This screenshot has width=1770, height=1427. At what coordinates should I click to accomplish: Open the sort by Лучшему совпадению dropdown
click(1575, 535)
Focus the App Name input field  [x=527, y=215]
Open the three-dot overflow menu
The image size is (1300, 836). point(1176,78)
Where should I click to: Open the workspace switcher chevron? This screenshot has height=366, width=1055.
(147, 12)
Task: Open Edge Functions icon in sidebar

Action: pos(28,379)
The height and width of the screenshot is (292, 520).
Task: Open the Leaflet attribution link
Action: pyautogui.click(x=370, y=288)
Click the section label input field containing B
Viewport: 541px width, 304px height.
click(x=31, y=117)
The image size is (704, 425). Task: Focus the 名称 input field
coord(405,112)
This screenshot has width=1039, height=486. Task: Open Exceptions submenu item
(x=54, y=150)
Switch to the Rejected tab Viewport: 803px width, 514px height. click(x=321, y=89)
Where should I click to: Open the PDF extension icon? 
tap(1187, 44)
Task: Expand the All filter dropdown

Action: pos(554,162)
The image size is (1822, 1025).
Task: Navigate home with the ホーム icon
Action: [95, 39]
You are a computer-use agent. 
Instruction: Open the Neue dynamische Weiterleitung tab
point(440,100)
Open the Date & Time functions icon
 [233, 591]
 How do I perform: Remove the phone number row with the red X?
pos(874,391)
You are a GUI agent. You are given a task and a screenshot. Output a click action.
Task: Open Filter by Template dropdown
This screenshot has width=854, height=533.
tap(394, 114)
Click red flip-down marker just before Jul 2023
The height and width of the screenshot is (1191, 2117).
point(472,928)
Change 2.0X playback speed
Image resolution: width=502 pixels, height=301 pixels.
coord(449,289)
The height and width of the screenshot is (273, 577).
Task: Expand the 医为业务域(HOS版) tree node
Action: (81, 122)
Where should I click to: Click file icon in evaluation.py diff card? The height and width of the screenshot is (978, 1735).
───
- **TASK DETAILS**
Print every line of the listing exactly.

- **ANSWER TO THE EXERCISE**
This screenshot has width=1770, height=1427. At what coordinates should I click to accomplish: Open the sort by Лучшему совпадению dropdown
click(1575, 535)
Focus the App Name input field  [x=527, y=215]
Open the three-dot overflow menu
The image size is (1300, 836). point(1176,78)
Where should I click to: Open the workspace switcher chevron? This screenshot has height=366, width=1055.
(147, 12)
Task: Open Edge Functions icon in sidebar

Action: pos(28,379)
The height and width of the screenshot is (292, 520).
Task: Open the Leaflet attribution link
Action: pyautogui.click(x=370, y=288)
Click the section label input field containing B
Viewport: 541px width, 304px height.
click(x=31, y=117)
The image size is (704, 425). Task: Focus the 名称 input field
coord(405,112)
This screenshot has width=1039, height=486. Task: Open Exceptions submenu item
(x=54, y=150)
Switch to the Rejected tab Viewport: 803px width, 514px height. click(x=321, y=89)
Where should I click to: Open the PDF extension icon? 
tap(1187, 44)
Task: Expand the All filter dropdown

Action: pos(554,162)
The image size is (1822, 1025).
Task: Navigate home with the ホーム icon
Action: [95, 39]
You are a computer-use agent. 
Instruction: Open the Neue dynamische Weiterleitung tab
point(440,100)
Open the Date & Time functions icon
 [233, 591]
 How do I perform: Remove the phone number row with the red X?
pos(874,391)
You are a GUI agent. You are given a task and a screenshot. Output a click action.
Task: Open Filter by Template dropdown
This screenshot has width=854, height=533.
tap(394, 114)
Click red flip-down marker just before Jul 2023
The height and width of the screenshot is (1191, 2117).
point(472,928)
Change 2.0X playback speed
Image resolution: width=502 pixels, height=301 pixels.
coord(449,289)
The height and width of the screenshot is (273, 577).
Task: Expand the 医为业务域(HOS版) tree node
Action: (81, 122)
Where should I click to: Click file icon in evaluation.py diff card? The height and width of the screenshot is (978, 1735).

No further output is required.